How will it end?  Will he be more Victor Ortiz than Zab Judah?  Or more Judah than Pete Whitaker?  You’ll have to stay tuned to find out!

In the co-feature Gary “Spike” O’Sullivan scored a third round stoppage win over undersized and overmatched Berlin Abreu.  O’Sullivan moved to 28-0, with 20 KOs.  Abreu dropped to 14-2 (11 KOs).  Abreu quit on his stool between rounds.


“He could punch, and caught me with a couple of good ones. I came to do my job, and that was get the win. This win doesn’t compare to what’s waiting for me – I’m waiting for my next big stage. Who knows?

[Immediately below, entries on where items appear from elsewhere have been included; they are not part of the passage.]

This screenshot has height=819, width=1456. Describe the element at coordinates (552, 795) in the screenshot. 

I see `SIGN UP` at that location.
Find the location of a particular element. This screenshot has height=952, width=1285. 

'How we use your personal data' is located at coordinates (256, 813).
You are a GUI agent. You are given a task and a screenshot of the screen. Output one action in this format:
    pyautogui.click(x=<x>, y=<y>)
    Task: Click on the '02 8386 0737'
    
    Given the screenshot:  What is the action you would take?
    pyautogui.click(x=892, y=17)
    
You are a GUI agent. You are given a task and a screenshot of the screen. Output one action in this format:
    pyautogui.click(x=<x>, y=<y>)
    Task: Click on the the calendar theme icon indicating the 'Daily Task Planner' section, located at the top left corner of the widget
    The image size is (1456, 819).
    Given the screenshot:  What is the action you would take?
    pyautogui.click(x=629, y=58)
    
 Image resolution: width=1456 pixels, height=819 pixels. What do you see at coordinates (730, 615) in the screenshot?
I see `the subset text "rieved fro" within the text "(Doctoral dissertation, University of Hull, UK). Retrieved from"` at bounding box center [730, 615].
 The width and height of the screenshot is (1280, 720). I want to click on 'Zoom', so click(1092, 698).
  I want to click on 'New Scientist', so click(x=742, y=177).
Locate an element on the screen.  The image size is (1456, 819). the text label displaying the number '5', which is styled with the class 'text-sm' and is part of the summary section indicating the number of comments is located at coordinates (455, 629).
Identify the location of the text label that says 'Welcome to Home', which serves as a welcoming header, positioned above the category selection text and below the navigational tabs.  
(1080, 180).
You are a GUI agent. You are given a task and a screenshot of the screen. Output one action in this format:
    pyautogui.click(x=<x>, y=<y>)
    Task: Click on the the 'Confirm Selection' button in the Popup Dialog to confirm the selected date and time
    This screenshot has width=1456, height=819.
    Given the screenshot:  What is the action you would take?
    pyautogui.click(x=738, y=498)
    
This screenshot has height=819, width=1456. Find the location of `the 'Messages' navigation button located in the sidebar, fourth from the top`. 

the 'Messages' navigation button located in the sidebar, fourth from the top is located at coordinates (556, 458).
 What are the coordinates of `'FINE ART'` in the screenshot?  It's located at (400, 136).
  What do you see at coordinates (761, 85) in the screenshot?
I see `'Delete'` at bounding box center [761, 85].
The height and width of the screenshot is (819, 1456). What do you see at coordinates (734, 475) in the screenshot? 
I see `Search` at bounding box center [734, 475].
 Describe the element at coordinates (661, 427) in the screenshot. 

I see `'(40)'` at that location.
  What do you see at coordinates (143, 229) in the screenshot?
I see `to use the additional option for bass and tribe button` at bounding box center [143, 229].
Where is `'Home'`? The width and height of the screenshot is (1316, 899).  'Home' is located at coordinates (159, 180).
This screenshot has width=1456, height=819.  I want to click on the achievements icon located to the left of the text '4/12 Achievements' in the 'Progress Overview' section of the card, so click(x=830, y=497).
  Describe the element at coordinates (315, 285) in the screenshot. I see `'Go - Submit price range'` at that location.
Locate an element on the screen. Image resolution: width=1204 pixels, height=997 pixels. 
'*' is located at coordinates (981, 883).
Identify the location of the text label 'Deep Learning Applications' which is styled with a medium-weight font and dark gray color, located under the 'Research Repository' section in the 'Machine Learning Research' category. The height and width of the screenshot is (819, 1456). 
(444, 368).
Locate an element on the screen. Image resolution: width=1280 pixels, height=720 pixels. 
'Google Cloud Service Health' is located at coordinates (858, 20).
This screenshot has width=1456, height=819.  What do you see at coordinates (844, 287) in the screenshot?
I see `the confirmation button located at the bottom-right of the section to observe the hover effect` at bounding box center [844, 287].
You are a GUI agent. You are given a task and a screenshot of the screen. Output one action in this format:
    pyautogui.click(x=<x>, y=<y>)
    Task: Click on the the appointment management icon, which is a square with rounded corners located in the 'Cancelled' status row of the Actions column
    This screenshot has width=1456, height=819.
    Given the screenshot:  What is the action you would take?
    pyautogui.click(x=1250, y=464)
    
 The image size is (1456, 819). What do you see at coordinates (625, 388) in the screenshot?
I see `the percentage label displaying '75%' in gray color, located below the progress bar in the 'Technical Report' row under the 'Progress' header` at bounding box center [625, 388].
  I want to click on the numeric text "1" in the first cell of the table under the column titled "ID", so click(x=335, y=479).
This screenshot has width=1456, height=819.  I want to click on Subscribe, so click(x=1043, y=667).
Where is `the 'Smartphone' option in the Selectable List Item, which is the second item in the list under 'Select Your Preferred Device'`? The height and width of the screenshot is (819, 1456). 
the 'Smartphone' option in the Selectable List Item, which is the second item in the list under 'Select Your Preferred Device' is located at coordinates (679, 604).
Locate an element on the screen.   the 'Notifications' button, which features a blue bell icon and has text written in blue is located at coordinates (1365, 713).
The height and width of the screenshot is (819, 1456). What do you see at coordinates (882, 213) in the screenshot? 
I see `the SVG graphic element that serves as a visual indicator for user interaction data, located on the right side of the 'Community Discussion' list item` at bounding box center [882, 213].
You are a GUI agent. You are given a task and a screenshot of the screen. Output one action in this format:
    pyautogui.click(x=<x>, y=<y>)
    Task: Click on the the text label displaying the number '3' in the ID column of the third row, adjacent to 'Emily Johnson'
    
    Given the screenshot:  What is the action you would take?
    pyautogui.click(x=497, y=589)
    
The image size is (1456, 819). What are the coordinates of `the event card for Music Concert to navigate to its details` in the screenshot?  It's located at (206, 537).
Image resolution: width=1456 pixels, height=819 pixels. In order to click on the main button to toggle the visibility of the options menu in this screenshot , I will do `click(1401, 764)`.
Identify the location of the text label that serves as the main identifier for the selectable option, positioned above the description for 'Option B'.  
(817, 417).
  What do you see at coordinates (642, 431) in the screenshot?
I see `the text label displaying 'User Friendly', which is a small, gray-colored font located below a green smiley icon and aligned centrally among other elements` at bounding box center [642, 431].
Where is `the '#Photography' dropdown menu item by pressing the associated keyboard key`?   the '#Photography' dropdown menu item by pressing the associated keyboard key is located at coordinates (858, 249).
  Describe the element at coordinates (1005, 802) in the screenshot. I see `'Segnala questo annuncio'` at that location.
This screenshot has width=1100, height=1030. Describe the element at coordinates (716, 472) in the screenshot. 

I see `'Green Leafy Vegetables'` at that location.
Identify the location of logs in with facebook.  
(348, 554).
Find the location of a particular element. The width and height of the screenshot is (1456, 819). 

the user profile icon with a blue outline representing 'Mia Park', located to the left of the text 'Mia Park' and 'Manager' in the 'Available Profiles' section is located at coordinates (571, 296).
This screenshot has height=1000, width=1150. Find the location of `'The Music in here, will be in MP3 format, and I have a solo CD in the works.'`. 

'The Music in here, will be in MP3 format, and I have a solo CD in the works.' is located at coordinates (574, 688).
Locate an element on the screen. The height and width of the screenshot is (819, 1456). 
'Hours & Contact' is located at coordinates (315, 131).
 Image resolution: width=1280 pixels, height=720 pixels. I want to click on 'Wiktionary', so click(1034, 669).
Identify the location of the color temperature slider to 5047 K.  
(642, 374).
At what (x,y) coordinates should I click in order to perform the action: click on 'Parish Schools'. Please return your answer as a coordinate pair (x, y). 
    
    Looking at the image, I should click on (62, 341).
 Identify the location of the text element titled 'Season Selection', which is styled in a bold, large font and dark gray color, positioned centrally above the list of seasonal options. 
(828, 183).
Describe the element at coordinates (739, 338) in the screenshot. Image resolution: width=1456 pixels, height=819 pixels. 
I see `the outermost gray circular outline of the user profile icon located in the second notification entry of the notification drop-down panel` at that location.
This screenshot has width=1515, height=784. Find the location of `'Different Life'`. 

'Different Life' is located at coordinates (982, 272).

You might see me on the next major Mexican Holiday Weekend.”

I wonder why O’Sullivan is in the boxing business.  He had a lucrative fight where he would’ve been the main event at the same venue a day later.  He declined a shot at boxing’s version of Powerball and instead settled for peanuts.

O’Sullivan’s opportunity at top billing, win or lose, would’ve put him in line for additional paydays much better than the $20K he made Friday night.  Best wishes to him.  I hope the gamble pays off.

As far as the fight, Abregu shot his load in the first two rounds.  In the second, he opened up a little and tried to trade with Abregu.  By doing so, he absorbed punches in return from the much bigger O’Sullivan.  In the third round, O’Sullivan’s punches took their toll as a big shot drove Abregu into retreat mode.  Abreu spit his mouthpiece out to buy time.   The referee deducted a point and Abregu spent the fight in retreat mode.

Abregu, not in the best shape and absorbing punishment, called it a night.